Nach meiner Einschätzung hat die Food-Revolution schon begonnen. So boomen in vitro-Fleisch und Fleischersatzprodukte mit jährlichen Wachstumsraten von 40%. Die Einbeziehung von Proteinalternativen wie eiweißreiche Pflanzen (Hülsenfrüchte wie Erbse, Bohnen, Linsen), Insekten und Makroalgen – diese haben vergleichbare Proteingehalte wie tierisches Fleisch – könnten ebenfalls den Konsum von herkömmlichen Fleisch senken.
IMMER AUF
DEM NEUSTEN
STAND SEIN!
Aktuelle Trendanalysen zeigen eindeutig, dass der Food-Trend Nr. 1 die nachhaltige Ernährung ist. Nachhaltigkeit ist also bei den Verbraucher*innen angekommen. Denn Ernährung muss neu gedacht werden, sie muss nicht nur gesund für den Menschen, sondern auch gesund für die Umwelt sein, also die planetaren Grenzen wie beispielsweise die begrenzten natürlichen Ressourcen berücksichtigen. Das ist das Konzept der Planetary Health Diet. Denn im wahrsten Sinne des Wortes – der Kampf für eine lebenswerte Zukunft wird schon heute auf unseren Tellern entschieden. Viele Verbraucher*innen sind sich dessen jetzt schon durchaus bewusst, und ich bin überzeugt es werden stetig mehr werden.
Die jungen Generationen sind unsere Zukunft. Wie können sie auf einen nachhaltigen Weg des Lebensmittelkonsums gelenkt werden?
Nachhaltige Ernährung, also Gesundheit für Mensch und Planet, bedeutet nicht nur weniger Fleischkonsum und mehr Proteinalternativen, sondern darüber hinaus auch der bewusste Kauf von regionalen Lebensmitteln und saisonalem Obst und Gemüse, und das Vermeiden von Lebensmittelverschwendung. Dazu kann jeder – nicht nur die junge Generation – ihren oder seinen Beitrag zur Nachhaltigkeit leisten. Was aber absoluter für die junge Generation spricht, ist ihre Experimentierfreudigkeit. Sie probieren und akzeptieren nachhaltige, alternative Lebensmittel deutlich mehr als die 35+ Verbraucher*innen.

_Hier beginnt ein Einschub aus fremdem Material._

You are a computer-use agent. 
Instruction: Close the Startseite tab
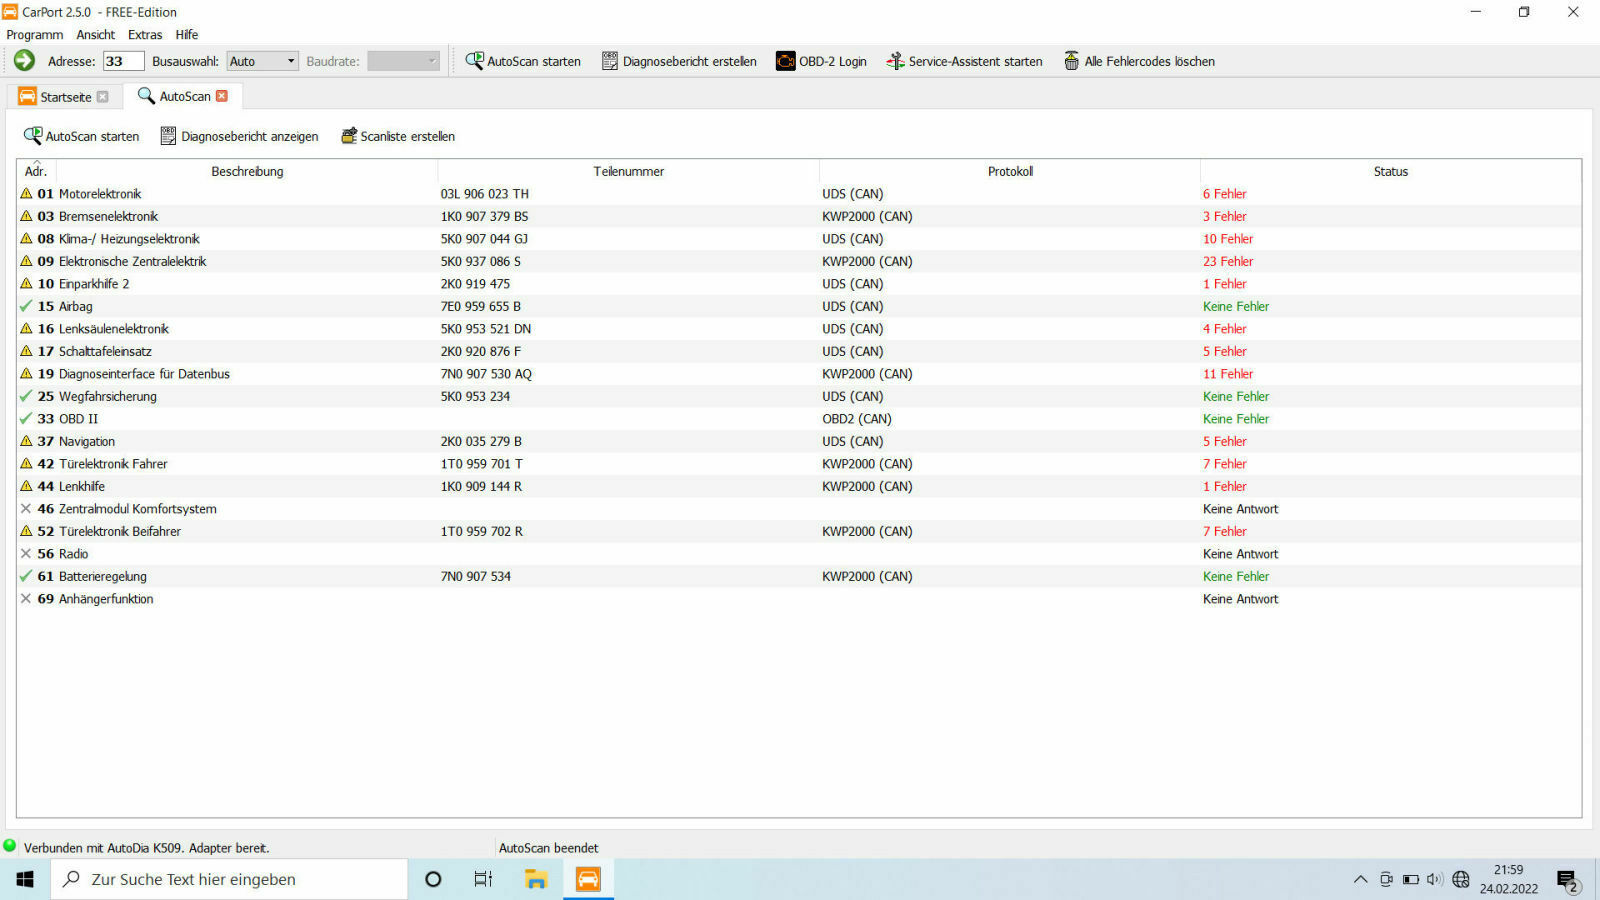[x=102, y=97]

Welche Schritte müssen Ihrer Meinung nach noch unternommen werden, damit die Nahrung der Zukunft definitiv Bestandteil unserer Speisepläne wird?
Food-Innovationen werden nur dann Akzeptanz durch Verbraucher*innen und somit Eingang in unserer täglichen Ernährung finden, wenn sie schmecken. Es muss also Nachhaltigkeit mit Geschmack kombiniert werden – das ist der Schlüssel. Und da ist die Startup-Szene im Food-Bereich sehr aktiv, und auch die Gastro-Szene zeigt, wie Planetary Health Diet super schmecken kann. Und Nachhaltigkeits-Labels für Lebensmittel finden auch schon Eingang in die Supermärkte, damit Verbraucher*innen bereits beim Kauf sich ganz bewusst für nachhaltige Lebensmittel entscheiden können.